だから、俺は俺の出来ることをする。俺にそれが合ってるって言うんなら、俺はそれをやるだけだ」
リウノは、ずっと俯いたままだった視線を上げ、ミカグラの顔を見る。
真っ直ぐ、視線は返ってきた。
(そっか…)
リウノはまた視線を下げた。
(それも、一つの正義ですよね…。私…押し付けがましかったみたい)
リウノは視線を上げて、一つ一つ運ばれてきたデザート達を見比べる。
「一つ、下さい」
「…?別にいーけど、どしたの?」
「私も、今エネルギーが欲しいのです。では、遠慮なく」
リウノは近くにあったショートケーキの皿を取り、カゴからフォークを取り出すと、迷わずど真ん中に突き刺し、そのまま持ち上げた。
「…お前まさか」
一瞬だった。ミカグラが言い終わる前に、ショートケーキはリウノの口の中に収まっていた。唖然とするミカグラ、リウノは口の中を処理するので手一杯で、ミカグラを不思議そうに見ることしか出来ない。

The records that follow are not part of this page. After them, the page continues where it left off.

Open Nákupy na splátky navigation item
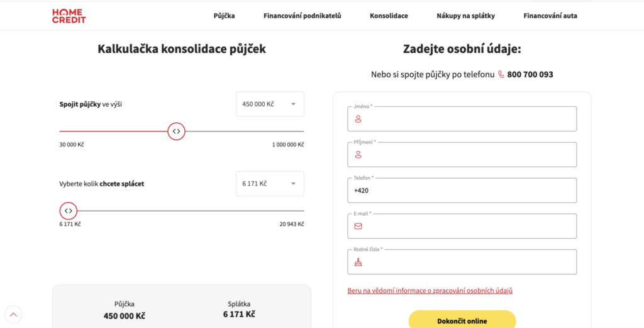tap(465, 16)
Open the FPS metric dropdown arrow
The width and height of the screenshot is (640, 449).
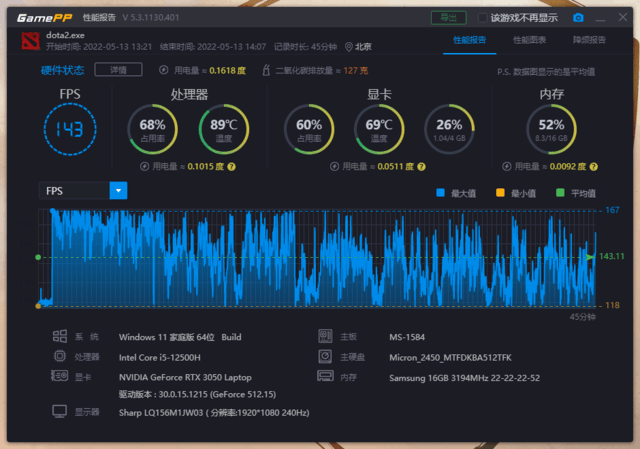(x=118, y=190)
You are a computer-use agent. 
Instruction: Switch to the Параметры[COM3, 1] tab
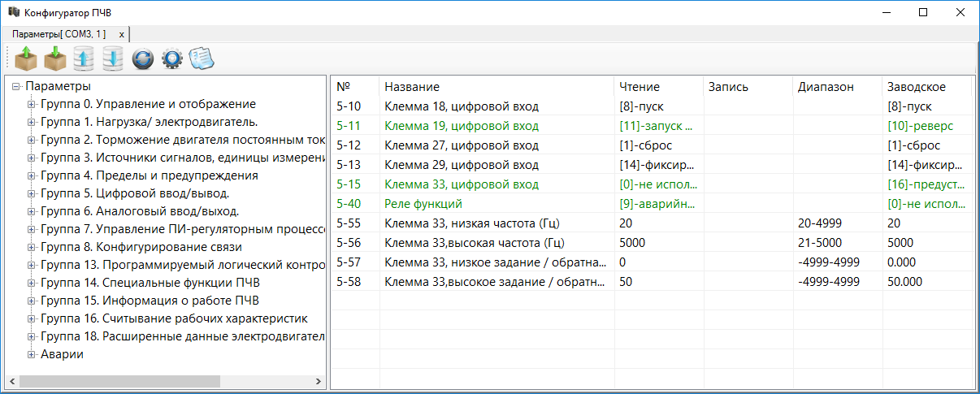pyautogui.click(x=59, y=34)
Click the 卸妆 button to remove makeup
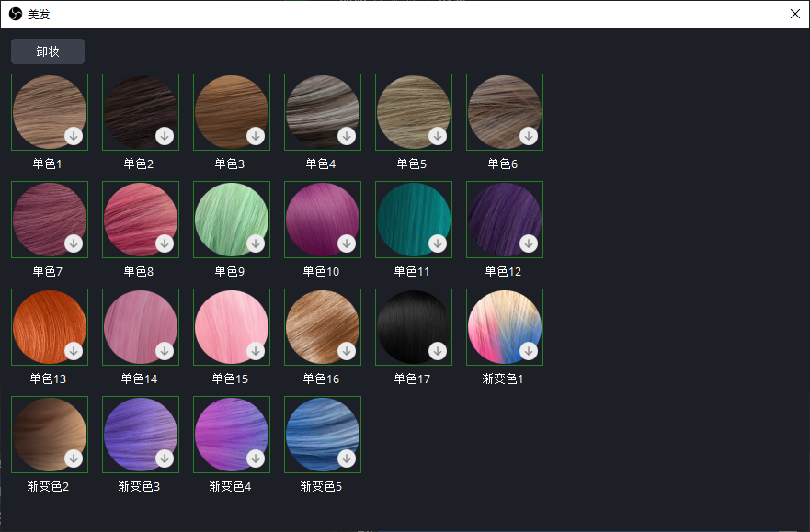 [x=47, y=51]
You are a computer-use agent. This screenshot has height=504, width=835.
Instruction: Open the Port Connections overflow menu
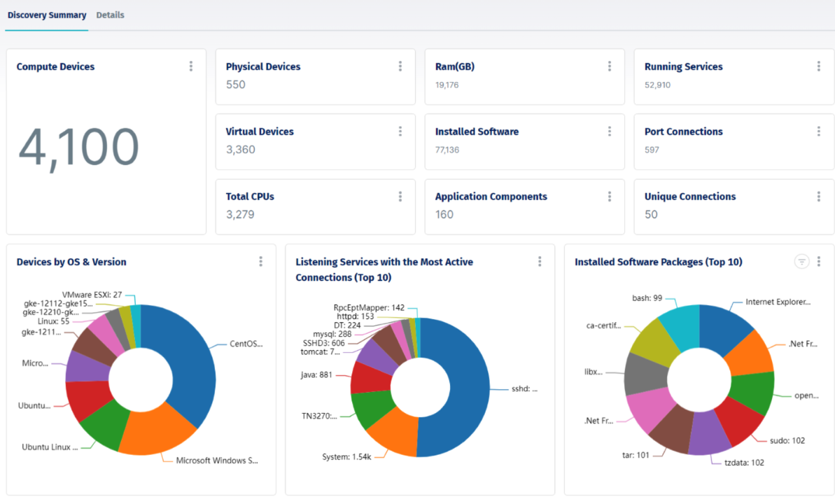[x=818, y=131]
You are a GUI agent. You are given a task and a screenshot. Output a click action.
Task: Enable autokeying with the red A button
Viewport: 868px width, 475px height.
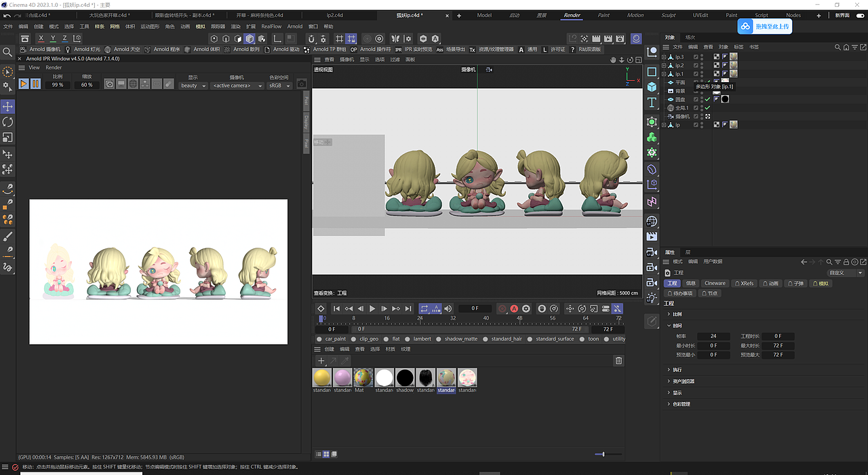pos(514,309)
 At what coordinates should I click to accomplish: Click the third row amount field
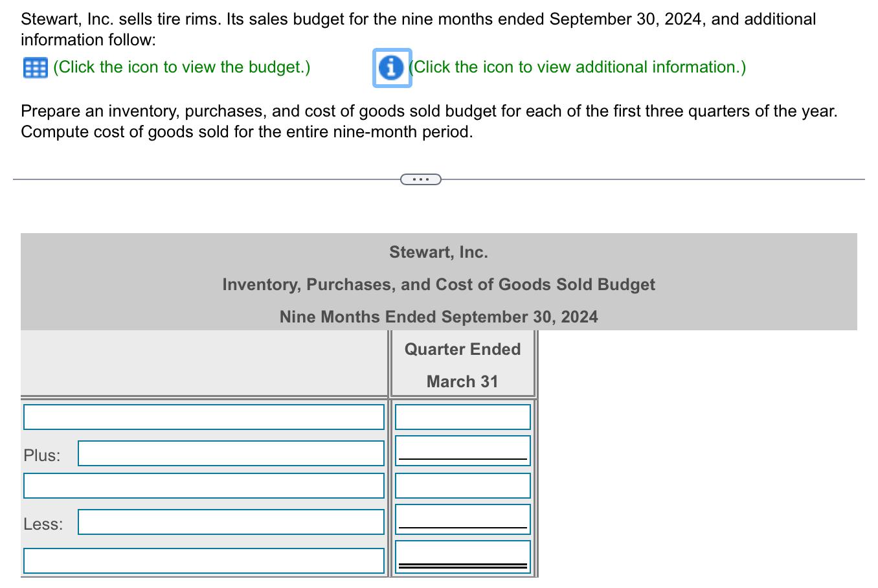click(462, 486)
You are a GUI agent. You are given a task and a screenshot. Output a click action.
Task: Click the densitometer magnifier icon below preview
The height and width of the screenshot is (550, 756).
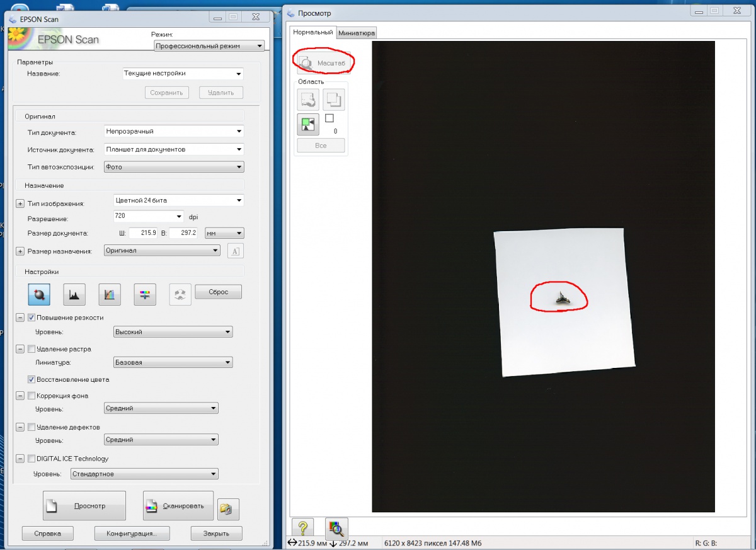[x=336, y=529]
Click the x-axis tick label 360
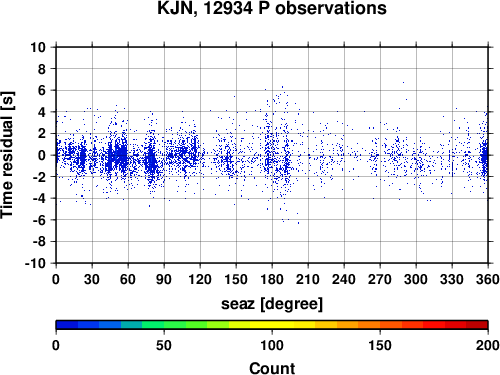 pyautogui.click(x=488, y=279)
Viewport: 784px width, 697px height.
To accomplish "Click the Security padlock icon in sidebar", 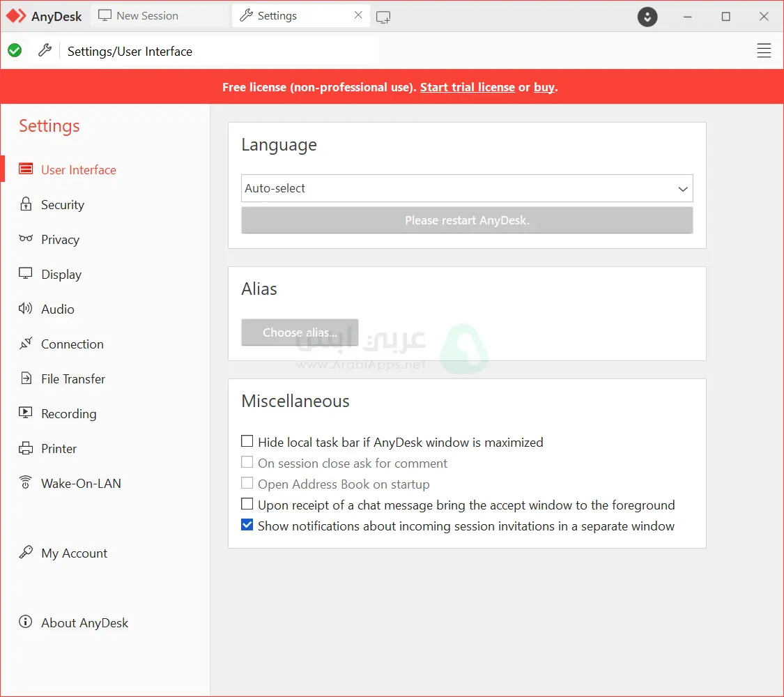I will click(26, 204).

こっちがそんな顔したいわ、と心の中で思いながら今の光景を整理する。今、彼女が取ったショートケーキは細かい大きさはわからないまでも、それは確かに彼女の口より大きかった。それは確実にわかっている。
それが今、一口でその姿を消した。
流石の超甘党ミカグラでもそんなことはしない。というか人間離れし過ぎて出来ない。
こいつは本当に人間か?と疑いながら、リウノの口許についていたクリームを指で取って舐めた。
「なんかお前、俺より人間離れしてるよな」
「………、へ?い、いいいいま、舐めました?」
「?あぁ、クリームな。ついてたから…」
「なななな!何してるんですか!外で!しかも会って二回目の女性に!女性に!」
「…?ついたまま出る方が恥ずかしくないか?」
「私はこの方が恥ずかしいです!そういうのは、こ、恋人が…こう…きゃっきゃうふふっていうか、いちゃいちゃっていうか…、そんな時にやることなんです!」
顔を真っ赤にして机を連打するリウノにどうどう、と手綱を取るように両手をかざす。
「とりあえず外でやらなけりゃいーんだよな?」
「そういうことでもないんです!あーもう!鈍い!」
「鈍い…?」
「そうです!私帰りますからね!」
そういってカバンをふんだくり、リウノは店を飛び出していった。ミカグラは呆気に取られたまま、店員が持ってくるデザートをテーブルに並べた。